Le persone correvano, correvano come dannati, chi per andare a lavoro, chi con uno zaino in spalla si apprestava a raggiungere la fermata per l'università. Quella città non dormiva mai, e sotto quell'aspetto mi ricordava abbastanza Roma.

Capii di essermi persa quando, dopo essermi immessa in un paio di vicoli, avevo dimenticato quali fossero, ripercorsi al contrario. Sbuffai, guardandomi intorno. Non ero capace di orientarmi nemmeno in casa mia, figuriamoci in una città grande quanto Milano.

Sbloccai il telefono, era quasi mezzogiorno. Non mi ero nemmeno resa conto avessi passato così tanto tempo fuori.

Cercai tra i contatti il numero di Marco, supposi di averlo ancora dagli anni precedenti. Tirai un sospiro di sollievo quando lo trovai, e chiamai immediatamente.

"Bea? Sei tu?" Rispose al secondo squillo.

"Si, scusa.

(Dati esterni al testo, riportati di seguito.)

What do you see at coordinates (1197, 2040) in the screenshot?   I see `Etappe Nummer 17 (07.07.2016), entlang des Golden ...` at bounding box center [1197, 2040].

Ho un piccolo problema. Mi sono persa."

Sentii una risata provenire dall'altro capo del telefono, non doveva essere una novità quella, per lui. "Dove sei? Sapresti spiegarmelo?"

"C'è un bar, qui vicino. L'orchidea."

"Hai idea di quanto sia lontano quel bar? Sei uscita alle cinque del mattino?" Mi derise, io sbuffai, passandomi una mano in volto.

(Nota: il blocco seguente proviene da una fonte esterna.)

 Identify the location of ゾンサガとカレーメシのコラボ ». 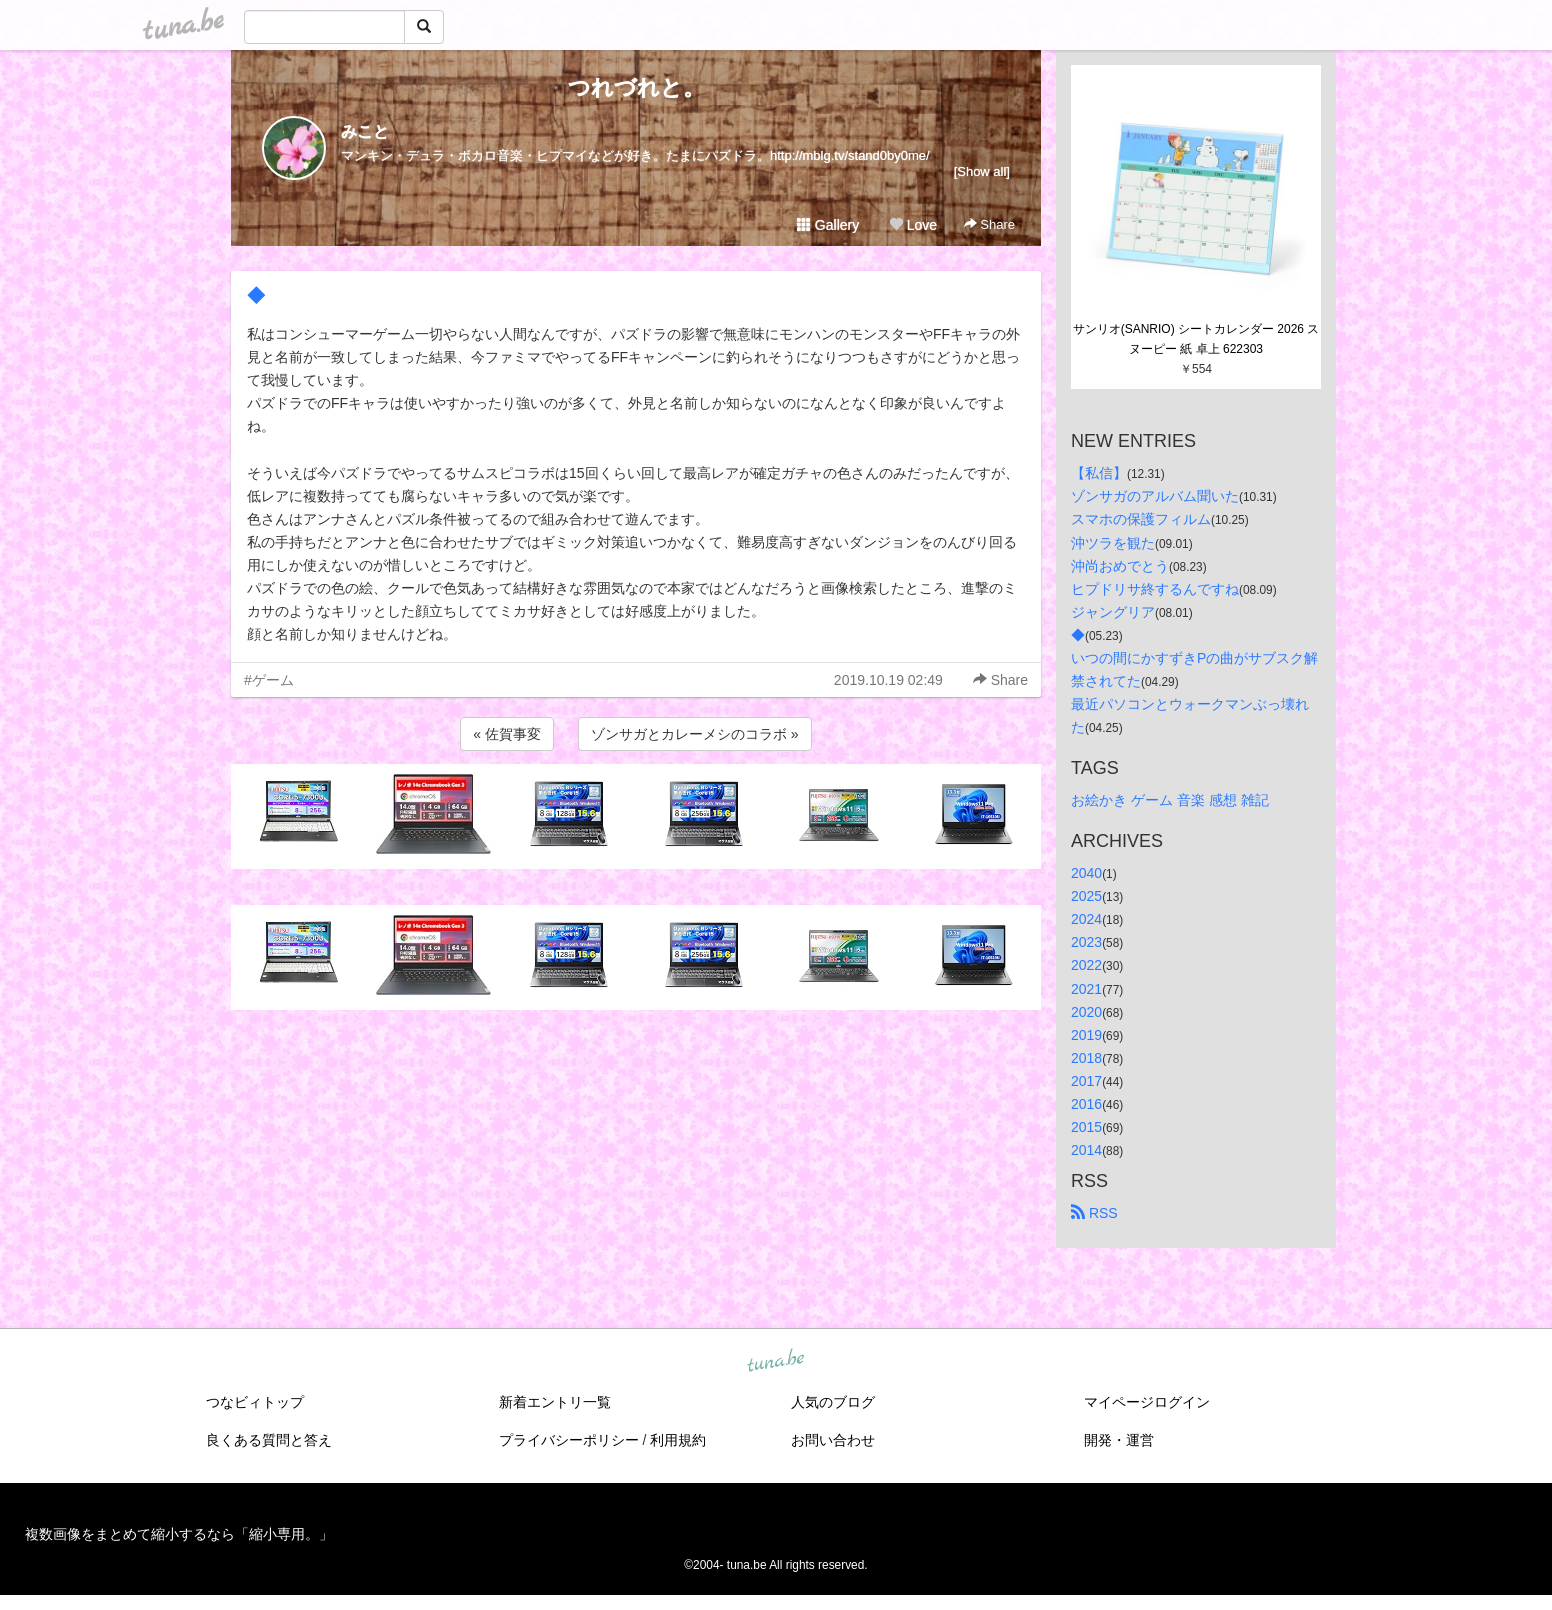
(695, 734).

"Lo so, ho il senso dell'orientamento di un criceto."

Marco rise. "Sono con Diego, comunque. Aspetta lì e non muoverti, arriviamo."

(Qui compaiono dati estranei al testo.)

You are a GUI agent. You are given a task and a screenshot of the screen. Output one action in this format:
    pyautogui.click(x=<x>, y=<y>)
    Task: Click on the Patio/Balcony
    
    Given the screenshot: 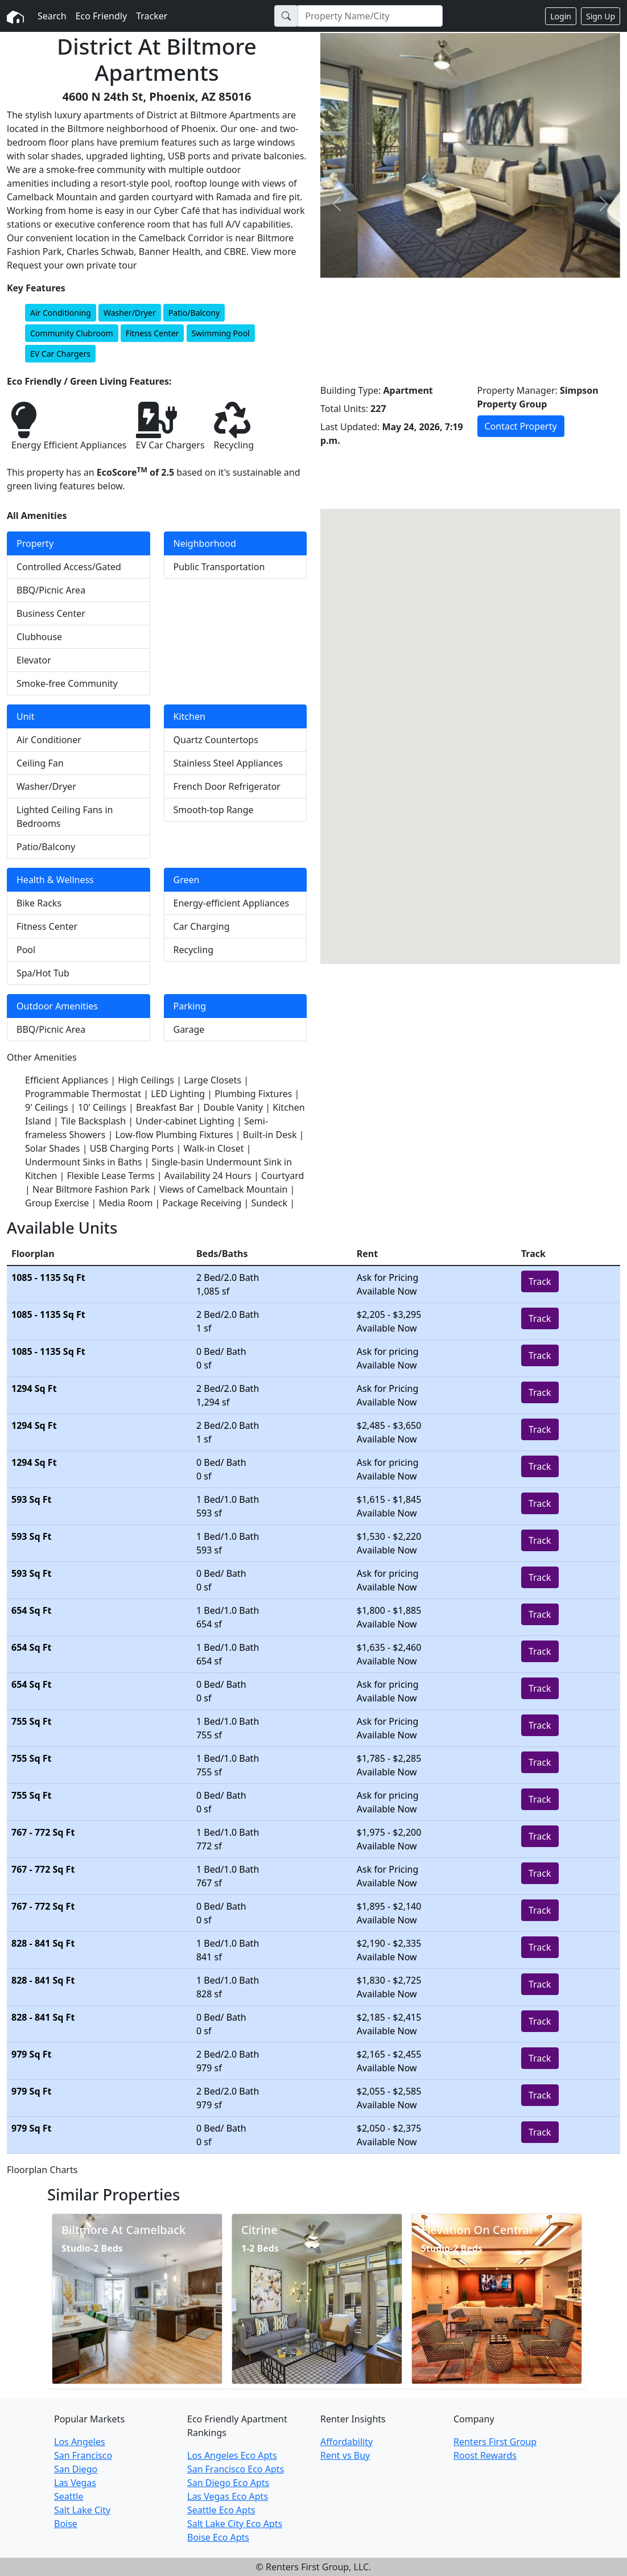 What is the action you would take?
    pyautogui.click(x=194, y=312)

Lo ringraziai ed attaccai la chiamata. Decisi di andare al bar, almeno avrei potuto prendere un cornetto. Stetti per uscire fuori, col cornetto alla crema che fumava tra le mie mani, quando mi ritrovai a scontrarmi contro qualcuno.

"Mi scusi, non l'avevo vista!" Mi scusai, alzando lo sguardo. Due profondi occhi verdi mi puntarono immediatamente. L'uomo arricciò il naso, la sorpresa era chiara sul suo volto. Il respiro mi morì in gola.

"Papà?" Chiesi, in un filo di voce.

Mio padre mi guardò, non sembrava riuscire a crederci, come se fossi un'apparizione. "Bea." Mormorò, con voce rauca. Dio, il suono della sua voce. Erano secoli che non lo sentivo.

Presto le sue braccia mi avvolsero il corpo, non riuscii a non ricambiare quell'abbraccio. I miei occhi si colmarono di lacrime, mentre mi strinsi nella sua giacca elegante, che gli copriva la camicia azzurra. Mi chiesi come diavolo facesse con quel caldo ad avere la camicia e la giacca, ma non me ne feci un dilemma.